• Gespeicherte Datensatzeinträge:
----
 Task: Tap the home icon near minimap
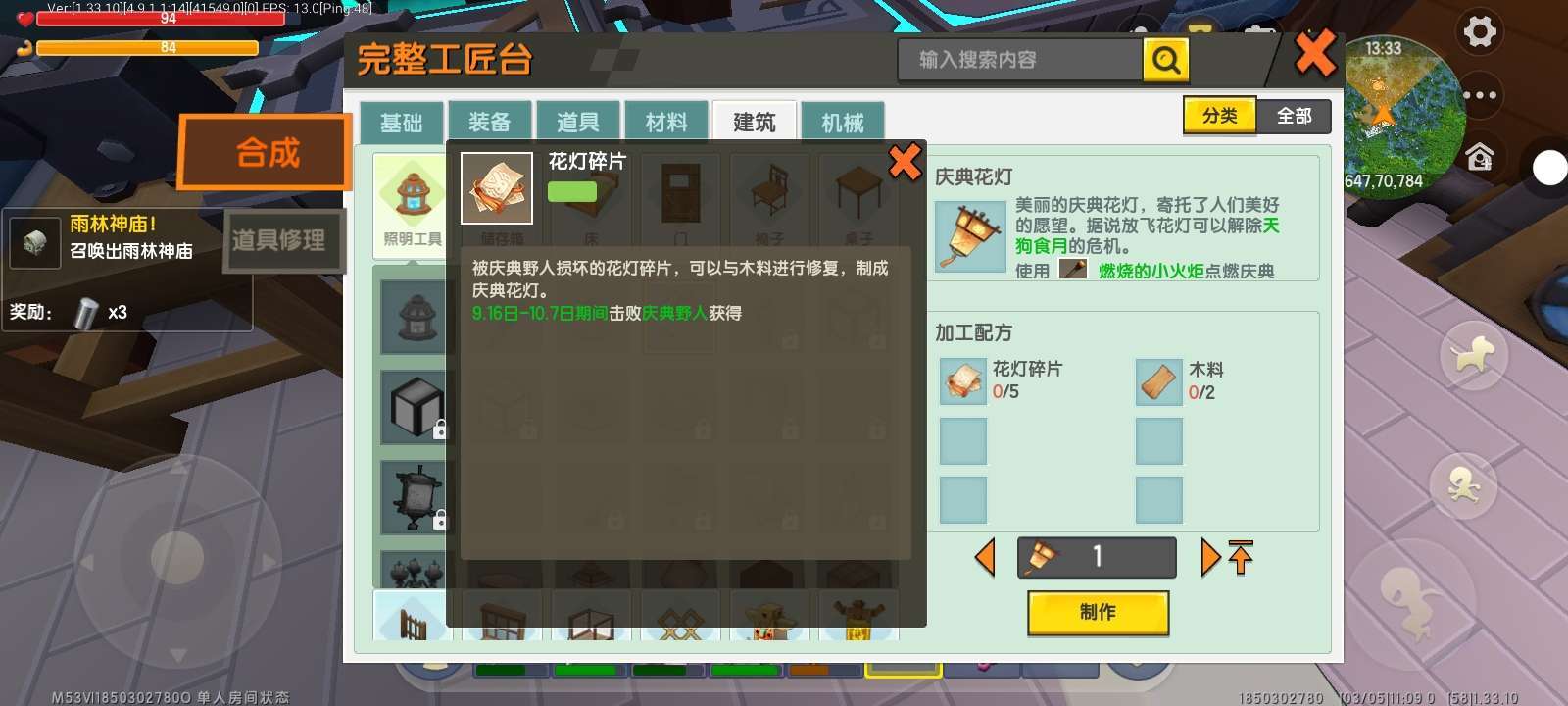click(x=1480, y=156)
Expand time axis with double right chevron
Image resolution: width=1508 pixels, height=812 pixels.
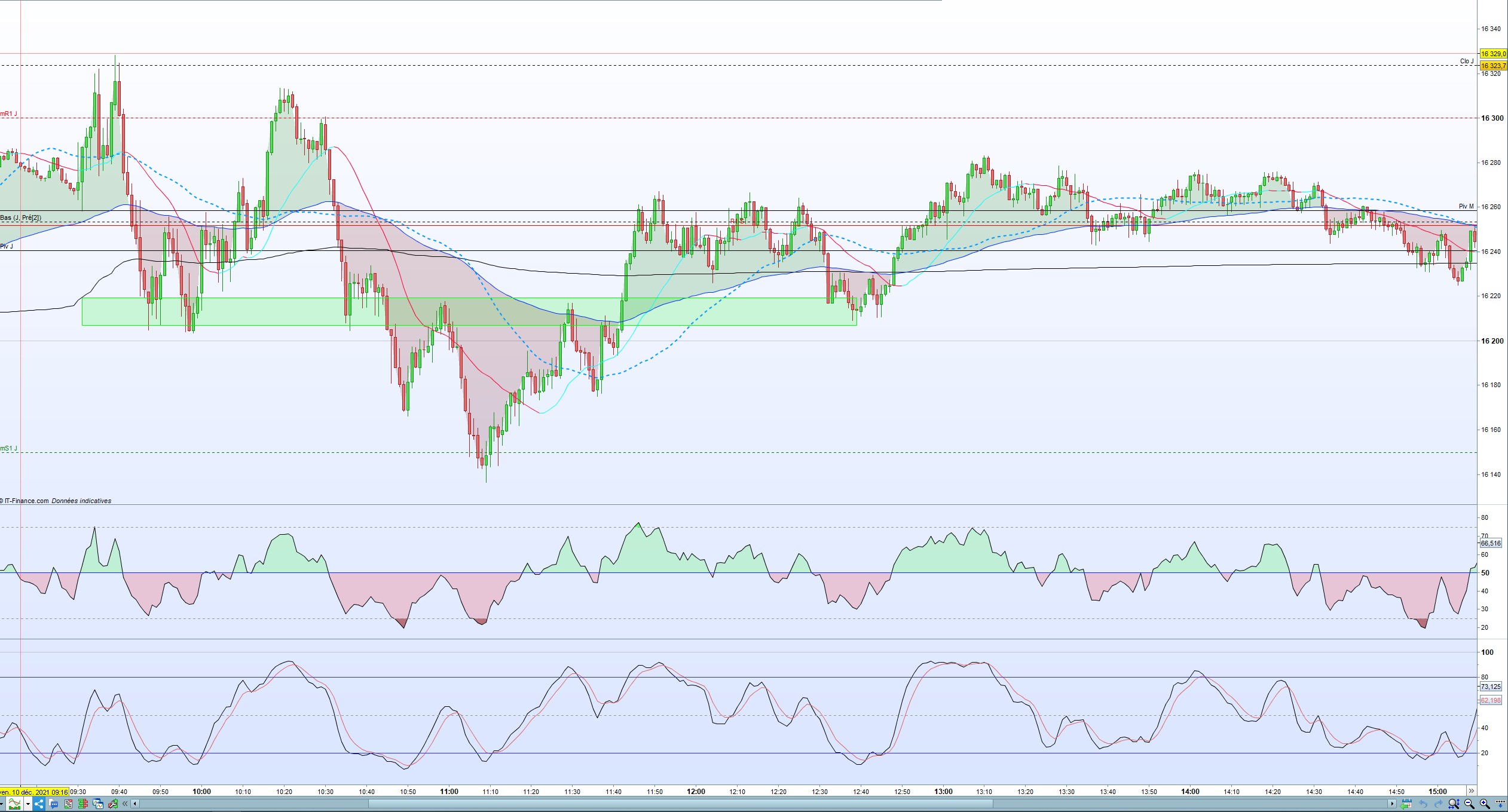(1472, 791)
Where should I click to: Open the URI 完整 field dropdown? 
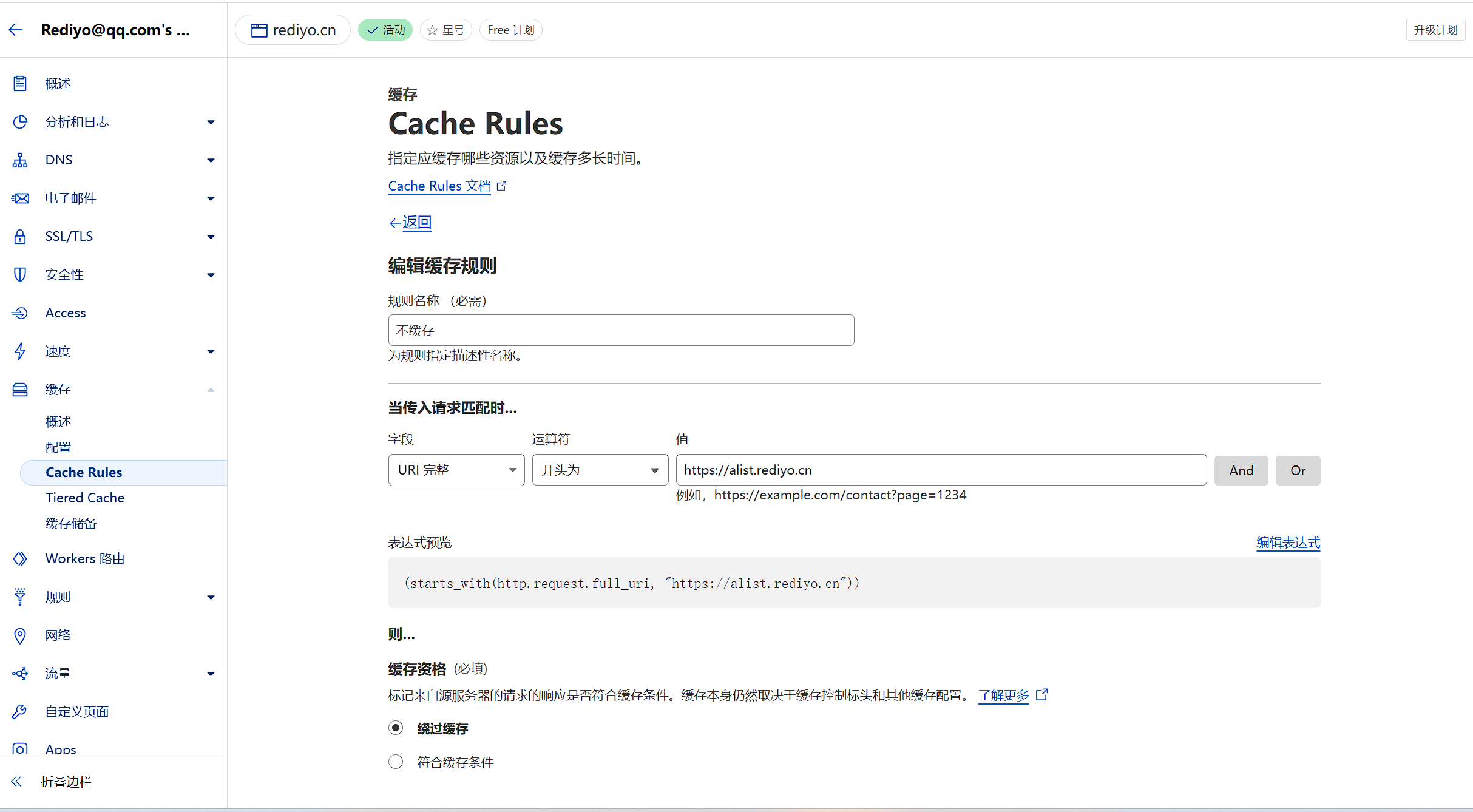point(456,470)
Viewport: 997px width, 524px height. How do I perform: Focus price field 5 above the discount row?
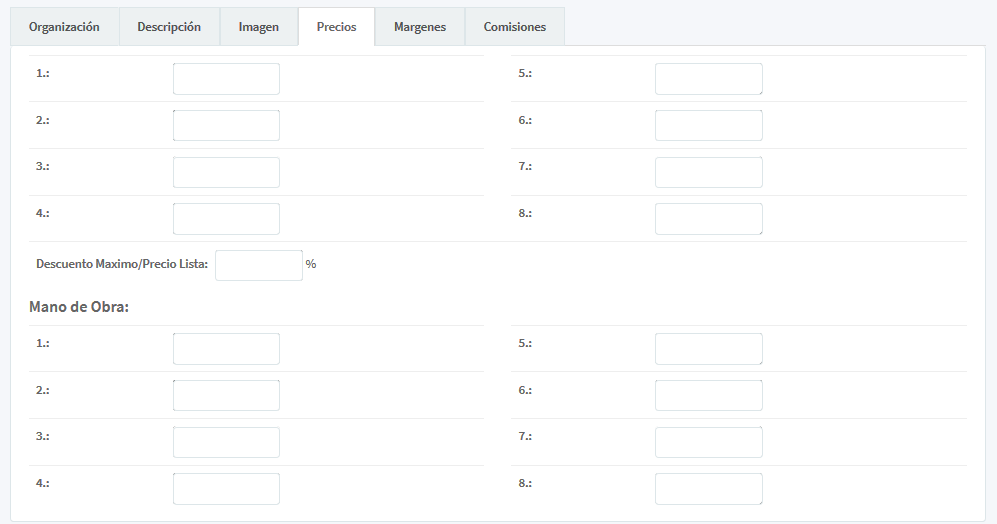coord(708,79)
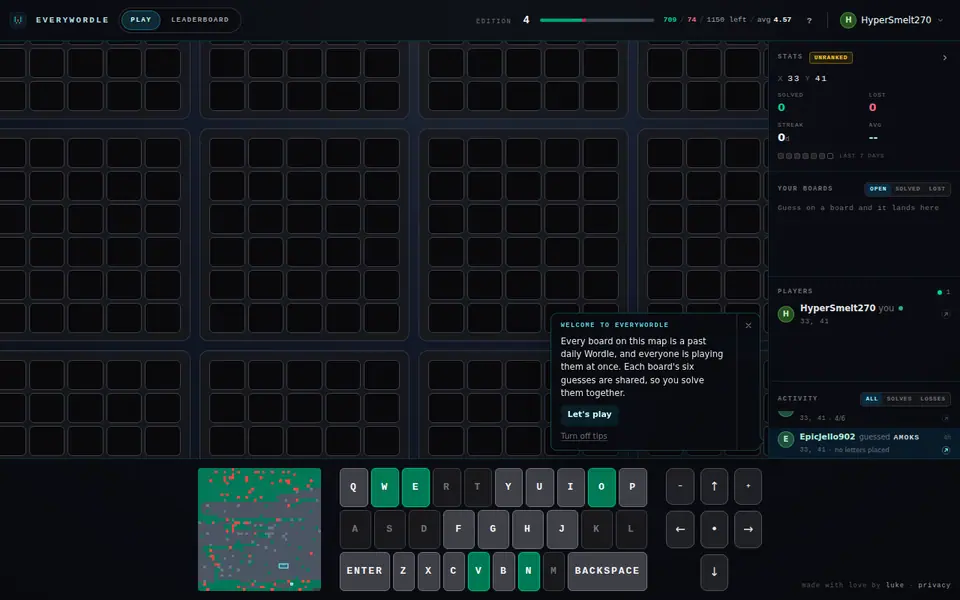The width and height of the screenshot is (960, 600).
Task: Click the Let's play button
Action: [x=589, y=414]

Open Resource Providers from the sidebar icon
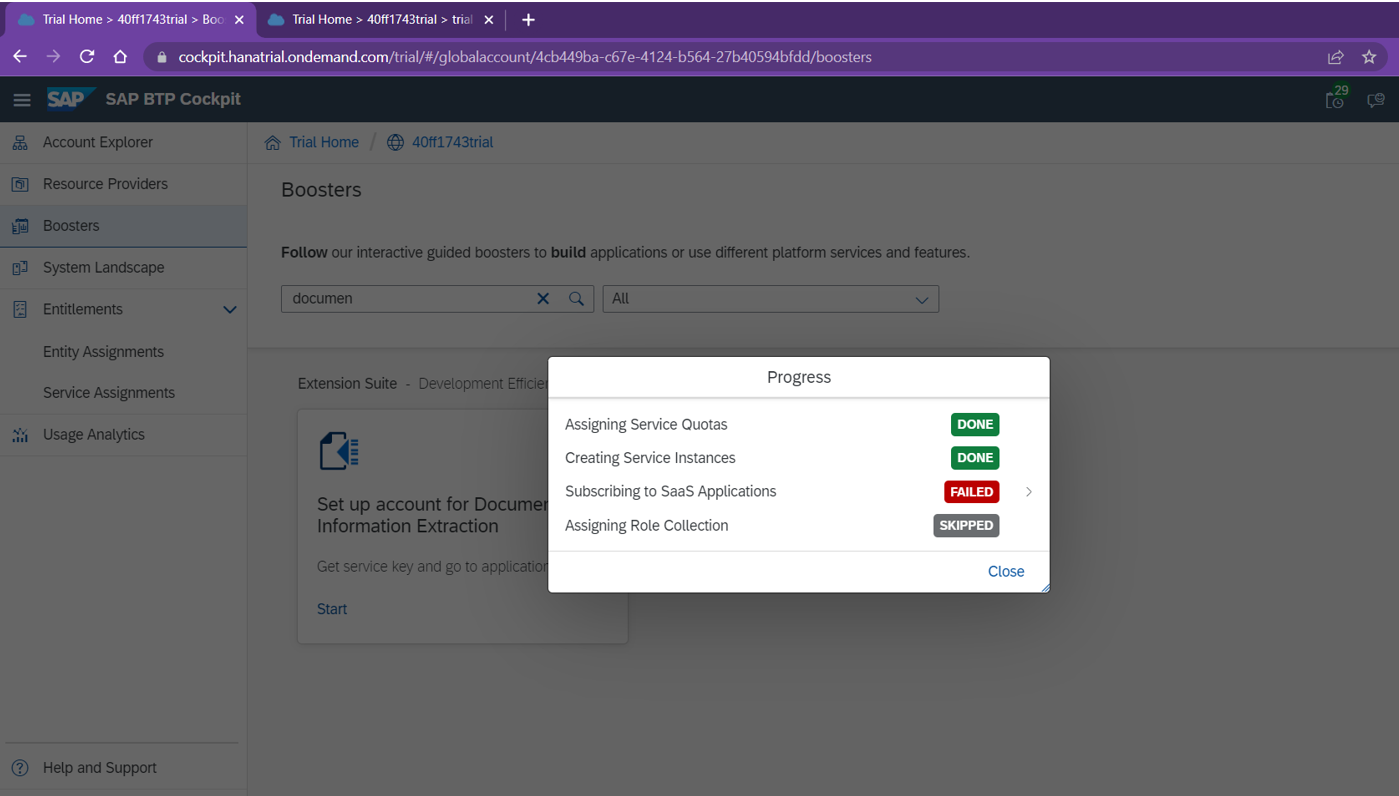tap(20, 184)
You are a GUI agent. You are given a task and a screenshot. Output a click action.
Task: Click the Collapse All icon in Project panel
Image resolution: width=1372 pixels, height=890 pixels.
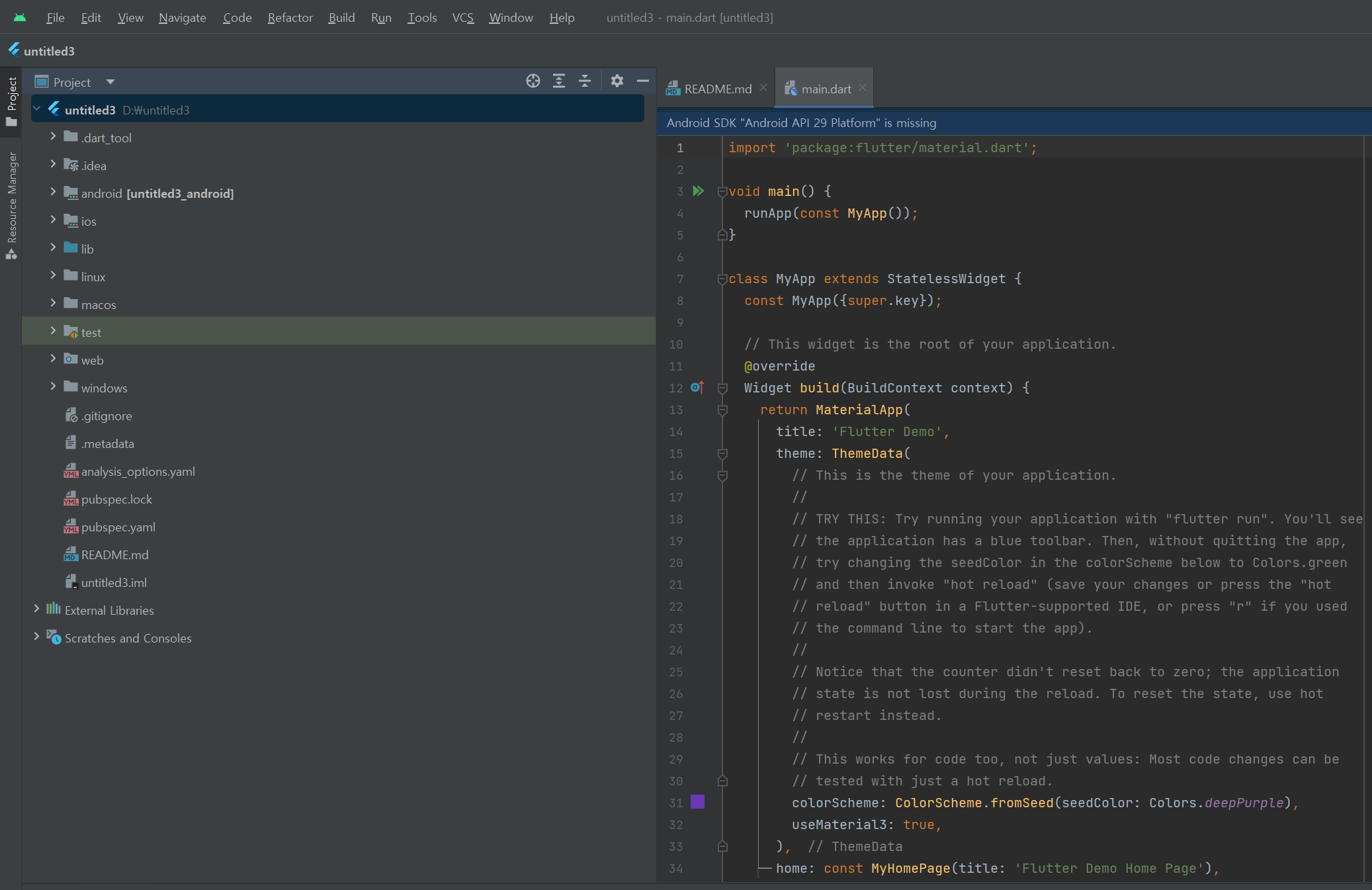[585, 81]
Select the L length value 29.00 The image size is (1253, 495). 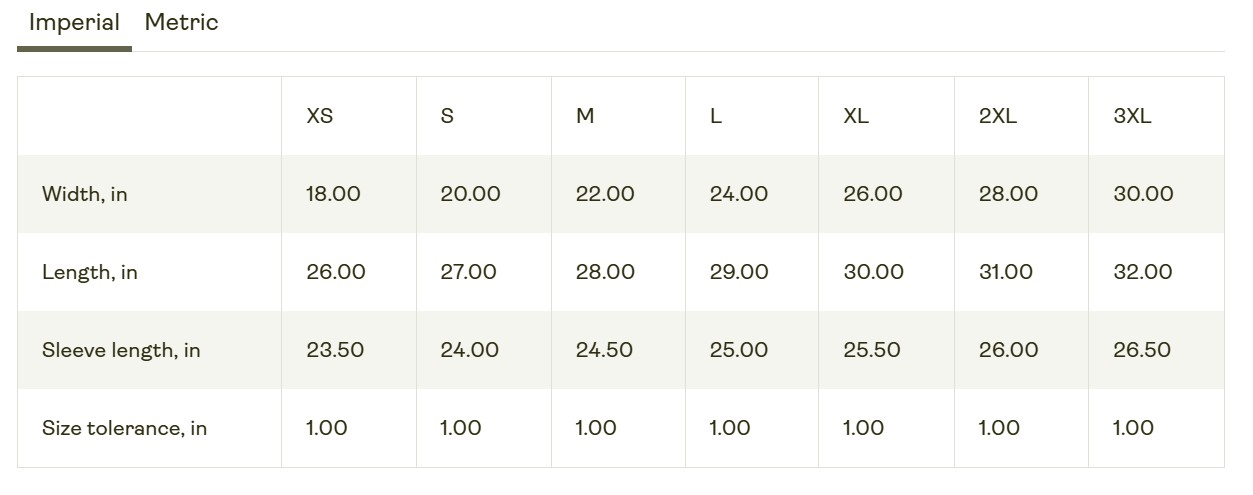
----
• Aufgabe: Gib das gesamte Material oben Zeile für Zeile unverändert wieder und lass dabei die Bilder weg.

• Endergebnis:
 Task: Tap the home icon near minimap
click(x=1480, y=156)
Expand time axis with double right chevron
Image resolution: width=1508 pixels, height=812 pixels.
(1472, 791)
Where should I click to: Open the URI 完整 field dropdown? 
point(456,470)
Viewport: 997px width, 524px height. How do I perform: Focus price field 5 above the discount row?
coord(708,79)
The width and height of the screenshot is (960, 600).
Task: Click the Let's play button
Action: [x=589, y=414]

Open Resource Providers from the sidebar icon
tap(20, 184)
You are a GUI agent. You are given a task and a screenshot. Output a click action.
Task: Click the Collapse All icon in Project panel
Image resolution: width=1372 pixels, height=890 pixels.
[585, 81]
Select the L length value 29.00 The image size is (1253, 495). 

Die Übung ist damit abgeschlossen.